WRITTEN REQUEST — Reproduce the data below line for line, character for character, and omit the pictures from your output.

RECORDS FOR THIS TASK —
========================================================================

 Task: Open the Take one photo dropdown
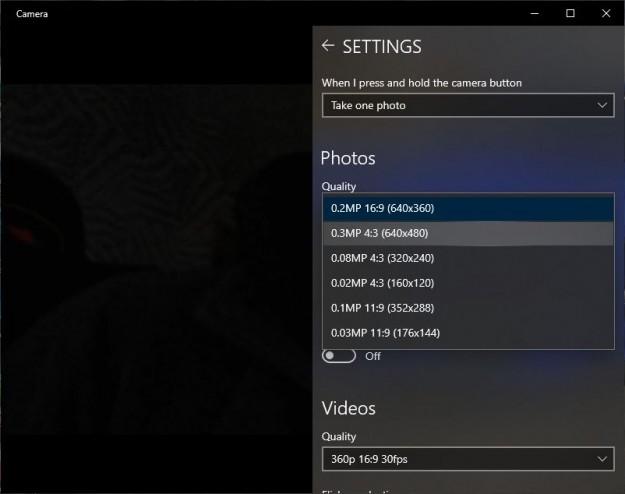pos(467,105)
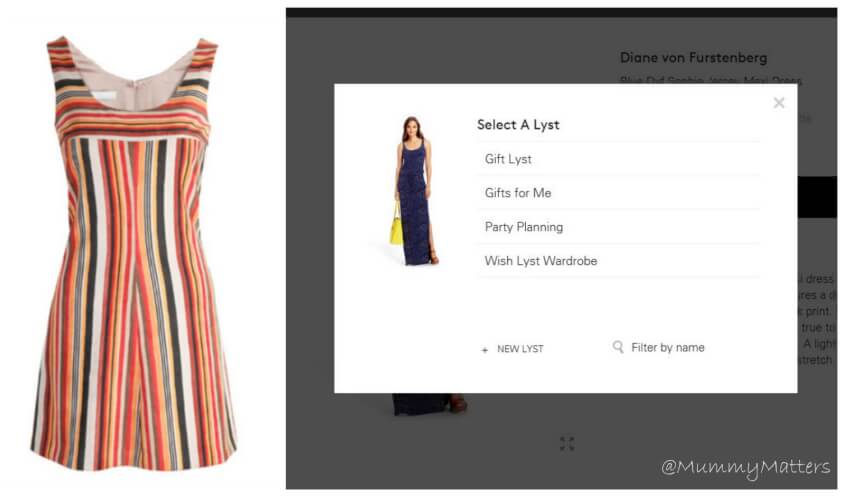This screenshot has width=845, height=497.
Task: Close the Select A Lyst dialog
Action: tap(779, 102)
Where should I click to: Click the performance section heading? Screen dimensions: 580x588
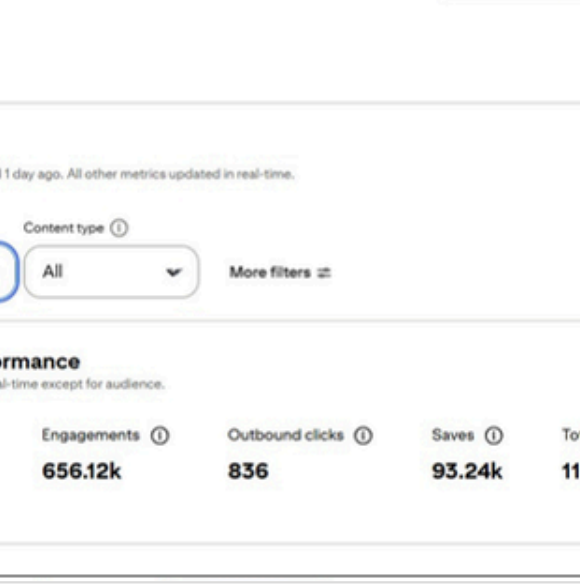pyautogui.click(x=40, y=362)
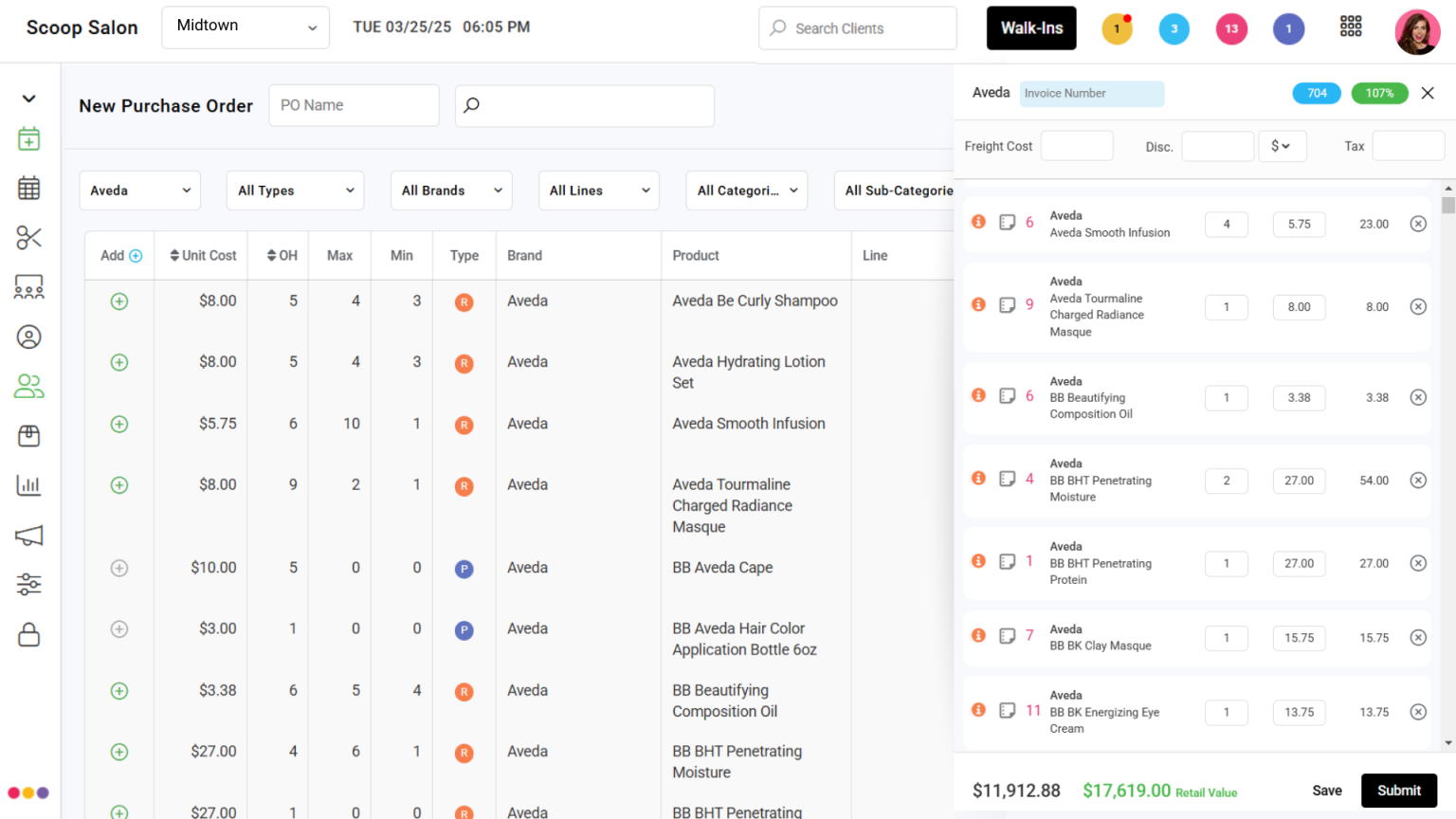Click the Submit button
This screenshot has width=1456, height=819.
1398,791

========================================================================

REPLY —
 Task: Open the Take one photo dropdown
pos(467,105)
This screenshot has width=845, height=497.
Task: Close the Select A Lyst dialog
Action: tap(779, 102)
Where should I click to: Click the performance section heading? Screen dimensions: 580x588
pyautogui.click(x=40, y=362)
Click the Submit button
This screenshot has width=1456, height=819.
1398,791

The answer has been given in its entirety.